- **Objective 1**: According to the biography of the cinematographer below, from which college did Chezhiyan receive his diploma in civil engineering?

Chezhiyan is an Indian filmmaker and director of photography who works primarily in the Tamil film industry. He received critical acclaim for his work in Kalloori (2007), Paradesi (2013) and To Let (2017).

Early life and education
Chezhiyan was born in Sivaganga, Tamil Nadu, where he did his early schooling. His parents were primary school teachers. His father was an artist who used to draw and would make toys with clays, his mother was a storyteller and also a singer. He completed his diploma in civil engineering from Alagappa Chettiar College in Karaikudi. Chezhiyan was also interested in photography right from his early days and was into drawing and painting.

Career
After completing his civil engineering degree, he started his career as an apprentice to P. C. Sreeram before establishing himself as a cinematographer. He worked as an assistant director in the film Thambi (2006). The film's cinematographer left the shoots after 60 days and hence the film director Seeman asked him to double up as cinematographer. He then shot the climax and all the songs and worked for the remaining 30 days. His name had featured as "additional cinematographer" in Thambi.

Chezhiyan made his debut as a full-fledged cinematographer with Kalloori (2007). Kalloori opened to critical acclaim in December 2007, with a critic stating that "Chezhian's cinematography is perfection itself, capturing the dustiness of the surrounds and the college accurately". He then worked in S. Shankar's production Rettaisuzhi, in V. Gowthaman's Magizhchi and in Seenu Ramasamy's Thenmerku Paruvakaatru, the latter won the National Film Award for Best Feature Film in Tamil.

He received critical acclaim for his work in Bala's Paradesi (2013) and went on to win many awards, including the Best Cinematography Award at the 2013 BFI London Film Festival Awards.

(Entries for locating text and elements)
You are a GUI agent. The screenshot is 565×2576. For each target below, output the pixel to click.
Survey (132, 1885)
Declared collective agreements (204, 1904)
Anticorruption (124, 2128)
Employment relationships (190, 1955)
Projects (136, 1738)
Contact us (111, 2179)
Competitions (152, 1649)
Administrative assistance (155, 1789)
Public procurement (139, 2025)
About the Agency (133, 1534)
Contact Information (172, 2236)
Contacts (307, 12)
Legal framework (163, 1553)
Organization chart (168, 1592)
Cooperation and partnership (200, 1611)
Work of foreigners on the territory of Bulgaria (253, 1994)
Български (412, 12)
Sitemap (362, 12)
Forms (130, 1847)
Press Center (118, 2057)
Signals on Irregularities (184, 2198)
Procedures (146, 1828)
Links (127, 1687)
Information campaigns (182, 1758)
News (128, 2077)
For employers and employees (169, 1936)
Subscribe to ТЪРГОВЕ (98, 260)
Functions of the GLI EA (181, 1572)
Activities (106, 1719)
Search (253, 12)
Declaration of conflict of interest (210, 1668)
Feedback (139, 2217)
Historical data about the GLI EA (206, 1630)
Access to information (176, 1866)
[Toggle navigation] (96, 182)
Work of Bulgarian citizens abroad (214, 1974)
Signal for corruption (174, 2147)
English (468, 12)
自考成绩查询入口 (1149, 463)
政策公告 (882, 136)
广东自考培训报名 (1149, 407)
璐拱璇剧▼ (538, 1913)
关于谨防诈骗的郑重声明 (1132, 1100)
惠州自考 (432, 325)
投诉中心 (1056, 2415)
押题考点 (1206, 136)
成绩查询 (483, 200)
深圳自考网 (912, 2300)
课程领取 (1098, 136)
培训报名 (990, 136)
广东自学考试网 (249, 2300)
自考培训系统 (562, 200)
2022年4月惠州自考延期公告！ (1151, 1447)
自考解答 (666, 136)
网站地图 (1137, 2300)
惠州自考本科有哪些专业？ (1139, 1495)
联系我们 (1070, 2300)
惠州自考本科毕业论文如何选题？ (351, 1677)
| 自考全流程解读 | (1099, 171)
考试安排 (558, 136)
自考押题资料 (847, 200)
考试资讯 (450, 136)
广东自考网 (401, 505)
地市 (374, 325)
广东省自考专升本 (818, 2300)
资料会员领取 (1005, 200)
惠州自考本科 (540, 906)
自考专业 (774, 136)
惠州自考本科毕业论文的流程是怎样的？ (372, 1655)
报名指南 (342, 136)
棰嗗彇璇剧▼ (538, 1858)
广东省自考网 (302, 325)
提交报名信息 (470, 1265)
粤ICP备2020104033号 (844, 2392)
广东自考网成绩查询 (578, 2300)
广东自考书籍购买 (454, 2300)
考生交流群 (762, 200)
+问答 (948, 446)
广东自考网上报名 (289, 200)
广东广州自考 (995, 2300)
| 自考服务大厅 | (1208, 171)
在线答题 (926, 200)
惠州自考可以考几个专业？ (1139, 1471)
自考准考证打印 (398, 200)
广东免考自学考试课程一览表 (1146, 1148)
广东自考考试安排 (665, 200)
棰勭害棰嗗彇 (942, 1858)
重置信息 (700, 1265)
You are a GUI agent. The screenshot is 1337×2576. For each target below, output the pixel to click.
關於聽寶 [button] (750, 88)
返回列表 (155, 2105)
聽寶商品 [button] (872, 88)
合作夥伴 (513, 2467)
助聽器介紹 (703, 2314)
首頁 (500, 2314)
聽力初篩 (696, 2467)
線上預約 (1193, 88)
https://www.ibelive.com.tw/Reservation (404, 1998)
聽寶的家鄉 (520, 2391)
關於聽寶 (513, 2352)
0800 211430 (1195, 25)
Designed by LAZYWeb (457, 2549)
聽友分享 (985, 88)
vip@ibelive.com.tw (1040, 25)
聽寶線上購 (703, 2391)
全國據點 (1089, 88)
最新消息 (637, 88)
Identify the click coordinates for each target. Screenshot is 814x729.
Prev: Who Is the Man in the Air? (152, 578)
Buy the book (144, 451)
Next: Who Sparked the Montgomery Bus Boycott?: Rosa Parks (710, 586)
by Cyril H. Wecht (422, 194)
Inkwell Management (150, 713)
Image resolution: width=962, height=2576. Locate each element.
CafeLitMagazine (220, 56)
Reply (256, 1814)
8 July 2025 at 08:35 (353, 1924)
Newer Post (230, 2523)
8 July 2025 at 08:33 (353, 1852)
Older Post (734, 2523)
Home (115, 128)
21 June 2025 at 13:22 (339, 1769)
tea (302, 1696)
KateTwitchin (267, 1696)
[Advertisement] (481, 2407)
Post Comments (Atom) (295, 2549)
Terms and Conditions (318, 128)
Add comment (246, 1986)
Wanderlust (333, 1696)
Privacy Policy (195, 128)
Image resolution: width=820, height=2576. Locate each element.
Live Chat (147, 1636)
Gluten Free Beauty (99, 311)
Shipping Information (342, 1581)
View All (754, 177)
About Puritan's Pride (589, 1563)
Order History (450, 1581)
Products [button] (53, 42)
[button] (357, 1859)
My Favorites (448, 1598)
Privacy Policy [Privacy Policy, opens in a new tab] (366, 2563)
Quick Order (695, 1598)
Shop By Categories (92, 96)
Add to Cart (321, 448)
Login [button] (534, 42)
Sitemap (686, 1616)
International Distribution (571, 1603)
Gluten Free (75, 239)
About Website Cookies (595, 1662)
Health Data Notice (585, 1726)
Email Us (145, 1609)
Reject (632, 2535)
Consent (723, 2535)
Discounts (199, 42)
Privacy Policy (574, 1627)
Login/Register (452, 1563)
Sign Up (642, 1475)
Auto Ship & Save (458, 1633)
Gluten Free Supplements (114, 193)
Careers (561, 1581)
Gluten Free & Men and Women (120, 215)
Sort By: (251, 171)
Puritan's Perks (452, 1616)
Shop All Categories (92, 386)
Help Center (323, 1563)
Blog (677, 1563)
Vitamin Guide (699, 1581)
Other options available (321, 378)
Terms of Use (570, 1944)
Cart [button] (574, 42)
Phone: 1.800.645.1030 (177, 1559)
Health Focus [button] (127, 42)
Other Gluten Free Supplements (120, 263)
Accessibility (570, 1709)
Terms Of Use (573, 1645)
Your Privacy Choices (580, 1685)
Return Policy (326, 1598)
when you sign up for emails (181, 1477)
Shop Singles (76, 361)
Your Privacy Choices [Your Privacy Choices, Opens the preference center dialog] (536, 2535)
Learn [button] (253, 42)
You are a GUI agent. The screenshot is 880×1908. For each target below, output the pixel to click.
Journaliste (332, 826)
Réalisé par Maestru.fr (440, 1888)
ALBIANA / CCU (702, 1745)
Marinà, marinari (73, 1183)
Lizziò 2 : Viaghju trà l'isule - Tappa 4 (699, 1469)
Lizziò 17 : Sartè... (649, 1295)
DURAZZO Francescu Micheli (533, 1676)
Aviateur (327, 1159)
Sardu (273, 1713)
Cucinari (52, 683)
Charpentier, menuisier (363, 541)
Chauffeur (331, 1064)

- **Objective 2**: From the rows, return the lines starting with the line that contains "Signal for corruption (174, 2147)" and stopping after the line that contains "最新消息 (637, 88)", both included, reproducing each one without any change.

- **Output 1**: Alagappa Chettiar College in Karaikudi.

- **Output 2**:
Signal for corruption (174, 2147)
English (468, 12)
自考成绩查询入口 (1149, 463)
政策公告 (882, 136)
广东自考培训报名 (1149, 407)
璐拱璇剧▼ (538, 1913)
关于谨防诈骗的郑重声明 (1132, 1100)
惠州自考 (432, 325)
投诉中心 (1056, 2415)
押题考点 (1206, 136)
成绩查询 (483, 200)
深圳自考网 (912, 2300)
课程领取 (1098, 136)
培训报名 (990, 136)
广东自学考试网 (249, 2300)
自考培训系统 (562, 200)
2022年4月惠州自考延期公告！ (1151, 1447)
自考解答 (666, 136)
网站地图 (1137, 2300)
惠州自考本科有哪些专业？ (1139, 1495)
联系我们 (1070, 2300)
惠州自考本科毕业论文如何选题？ (351, 1677)
| 自考全流程解读 | (1099, 171)
考试安排 (558, 136)
自考押题资料 (847, 200)
考试资讯 (450, 136)
广东自考网 (401, 505)
地市 (374, 325)
广东省自考专升本 (818, 2300)
资料会员领取 (1005, 200)
惠州自考本科 (540, 906)
自考专业 (774, 136)
惠州自考本科毕业论文的流程是怎样的？ (372, 1655)
报名指南 (342, 136)
棰嗗彇璇剧▼ (538, 1858)
广东省自考网 (302, 325)
提交报名信息 (470, 1265)
粤ICP备2020104033号 (844, 2392)
广东自考网成绩查询 (578, 2300)
广东自考书籍购买 (454, 2300)
考生交流群 (762, 200)
+问答 (948, 446)
广东自考网上报名 (289, 200)
广东广州自考 (995, 2300)
| 自考服务大厅 | (1208, 171)
在线答题 (926, 200)
惠州自考可以考几个专业？ (1139, 1471)
自考准考证打印 (398, 200)
广东免考自学考试课程一览表 (1146, 1148)
广东自考考试安排 (665, 200)
棰勭害棰嗗彇 (942, 1858)
重置信息 (700, 1265)
You are a GUI agent. The screenshot is 1337×2576. For each target below, output the pixel to click.
關於聽寶 [button] (750, 88)
返回列表 (155, 2105)
聽寶商品 [button] (872, 88)
合作夥伴 (513, 2467)
助聽器介紹 (703, 2314)
首頁 (500, 2314)
聽力初篩 (696, 2467)
線上預約 (1193, 88)
https://www.ibelive.com.tw/Reservation (404, 1998)
聽寶的家鄉 (520, 2391)
關於聽寶 (513, 2352)
0800 211430 (1195, 25)
Designed by LAZYWeb (457, 2549)
聽友分享 (985, 88)
vip@ibelive.com.tw (1040, 25)
聽寶線上購 (703, 2391)
全國據點 (1089, 88)
最新消息 (637, 88)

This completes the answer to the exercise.